Why CX is key in the healthcare industry
When you think of the healthcare industry, you think of doctors and patients.
Be it a clinic, a nursing home, or a hospital, healthcare professionals are constantly rubbing shoulders with their customers, day in and day out.
Think about it, anyone in the healthcare industry is constantly representing the business and forming the experience of the customer — whether they know it or not.
In contrast, people in other industries ‘design’ a customer experience (CX) and have much more control over the interactions that different groups (sales, support, administration) have with the customer.
Obviously, this makes it difficult for the healthcare industry to create a differentiated CX — or does it? Well. Being in the environment that the healthcare fosters, transforming the CX for patients and customers is difficult, challenging even, but not impossible.
Take the UK’s National Health Service (NHS), for example, used artificial intelligence to build a chatbot for its registered patients. Dubbed GP at Hand, the app was created in partnership with a company called Babylon and not only helps the NHS reduce costs but also improves their CX but attending to patients ‘on-demand’.

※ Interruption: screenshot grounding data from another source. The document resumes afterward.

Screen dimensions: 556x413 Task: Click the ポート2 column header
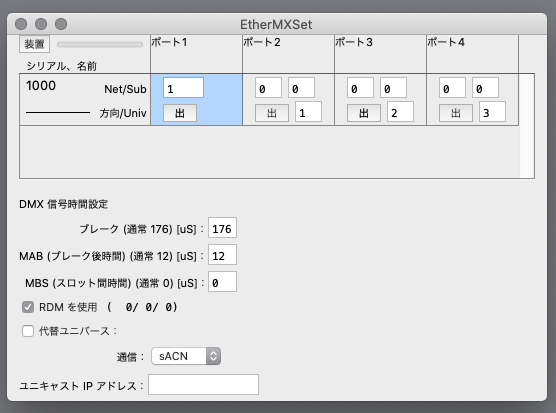coord(288,54)
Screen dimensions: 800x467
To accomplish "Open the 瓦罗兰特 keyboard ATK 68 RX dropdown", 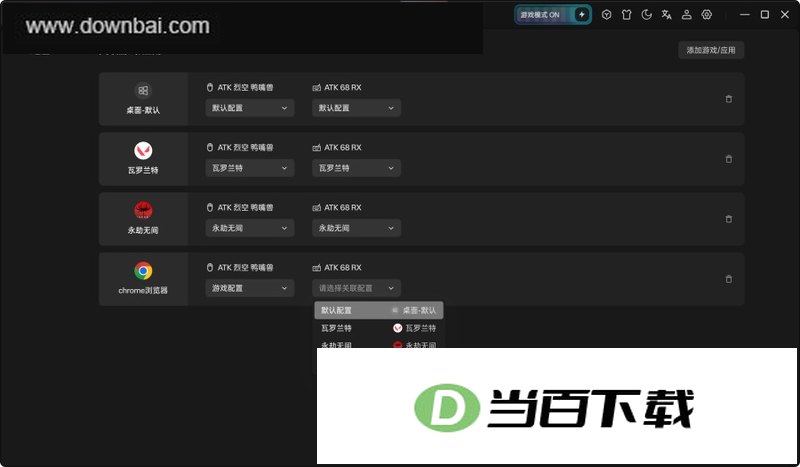I will (357, 168).
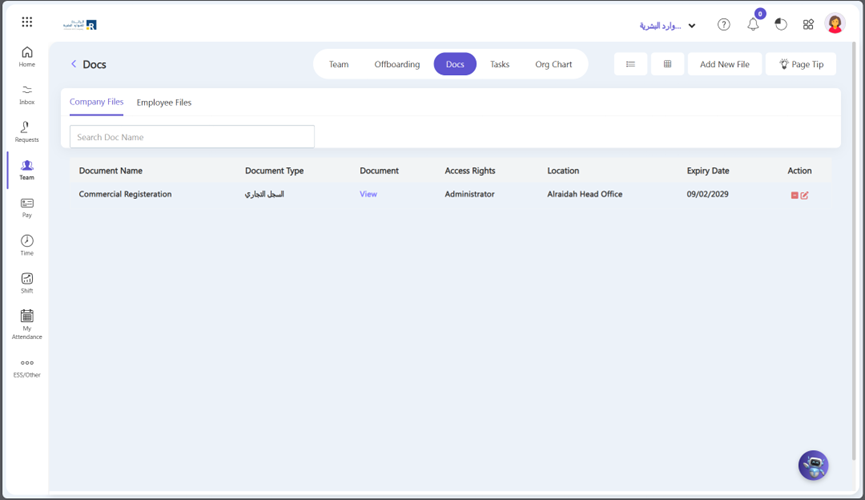Switch to table grid view
The width and height of the screenshot is (865, 500).
[x=667, y=64]
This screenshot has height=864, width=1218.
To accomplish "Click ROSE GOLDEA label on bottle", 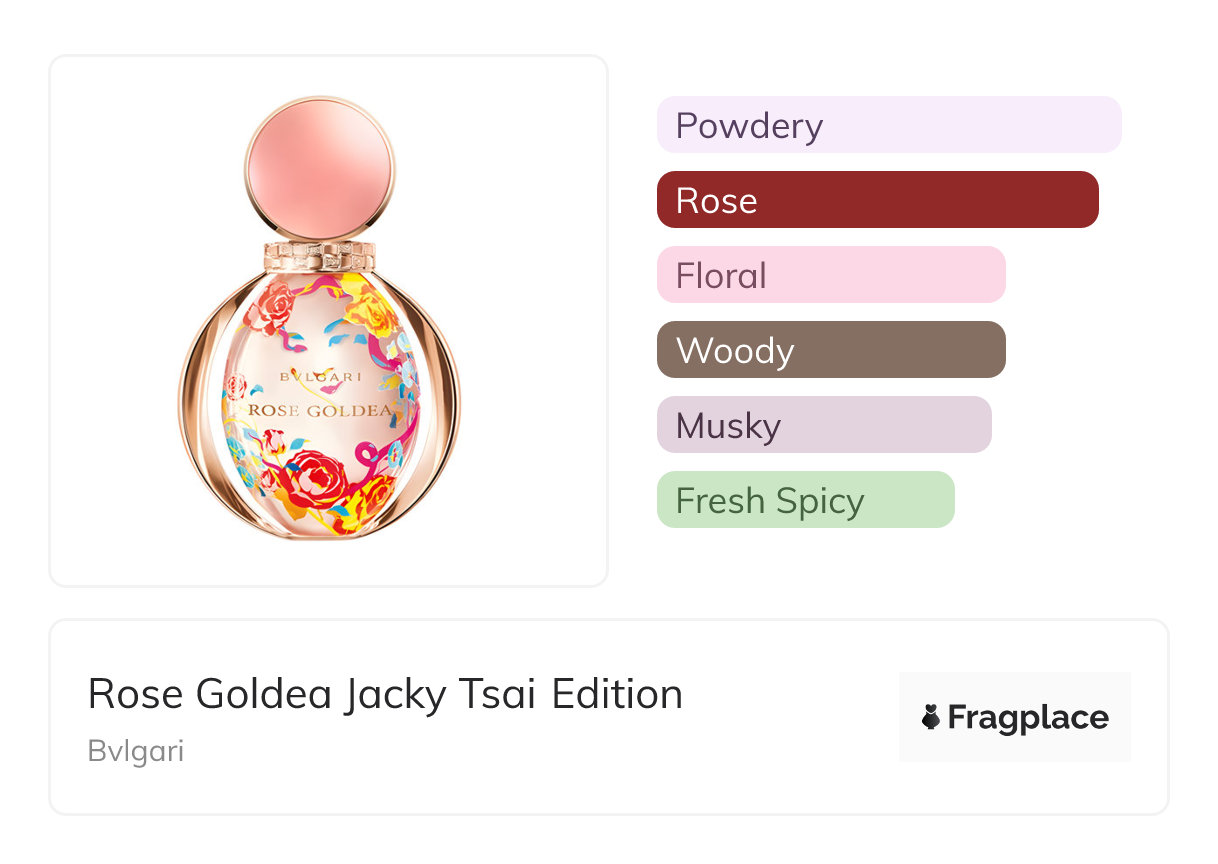I will point(319,409).
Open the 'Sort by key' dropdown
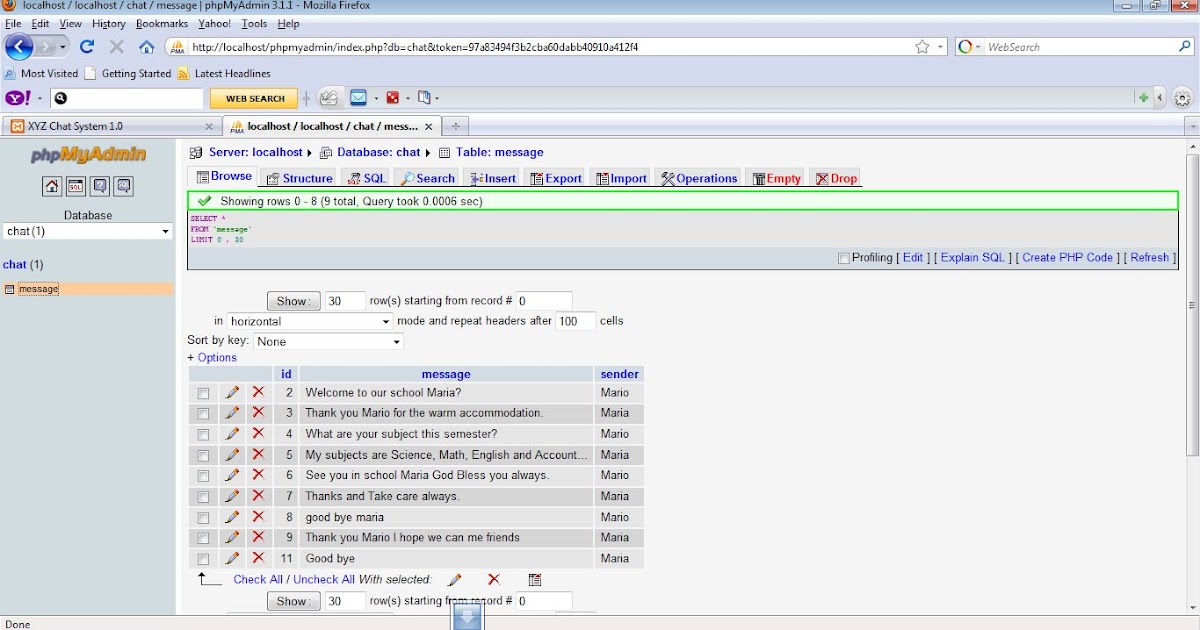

Last year, through another partnership with Babylon, the NHS created deployed a chatbot to replace the non-emergency 111 number, serving 1.2 million people living in Camden, Islington, Enfield, and Barnet.
The app will quickly ask a few questions to people who’re ill or concerned about their health and advise them about next steps. Again, such an app directly attacks the pain points of customers and helps deliver a better CX instantly.
Of course, this is not to say that delivering a good CX needs healthcare professionals to jump on the chatbot bandwagon, but to highlight the fact that simple things can go a long way in the healthcare industry, and that improving the CX in a high-stress environment like a hospital or clinic isn’t impossible.
For professionals thinking about improving their CX, here are three tips to kick-start the ideation process:
# 1 | What are your customer’s biggest pain points?
The NHS won the hearts of customer with its chatbots because it hit the nail on the head when it came to pain points. It found the things that caused the most frustration for patients — waiting, aimlessly, for medical care — and used technology to solve the problem.
If you’re going to get started with improving your CX, you need to pick out the solutions that irk your customers the most and then solve them. With or without the help of technology. That’s where you start.
# 2 | Can technology help transform any of your processes (safely)?
Although every problem might seem like a nail, technology isn’t always the right hammer. That being said, technology is definitely very useful and can often help transform several processes in a healthcare facility.
One of the things that many healthcare organizations are evaluating these days, for example, is robotic process automation. This can safely automate quite a few of your repetitive tasks, allowing staff with more time to help customers better and improve their experience.
Another technology that healthcare professionals are experimenting with is artificial intelligence. The business is such that a lot of data is generated, which can be leveraged to crafting personalization algorithms and solutions improve the CX for your customers.
# 3 | Would your staff work better if they had better tools?
Sometimes, it’s just a matter of providing your staff with better tools in order to help them better support your customers and improve your CX.
Say, for example, you have a customer who wants to know how much he would have to pay if he checked out at the end of the month, after all the recommended procedures have been performed. That’s a reasonable inquiry and something that patients often make.
Now, imagine a tool that your administrators had, which could allow them to generate such a report and print it out for your customer. It could have all the disclaimers that your legal team would recommend, but could give the customer (and perhaps the patient) a handle on their finances, saving them the anxiety in an already stressful situation.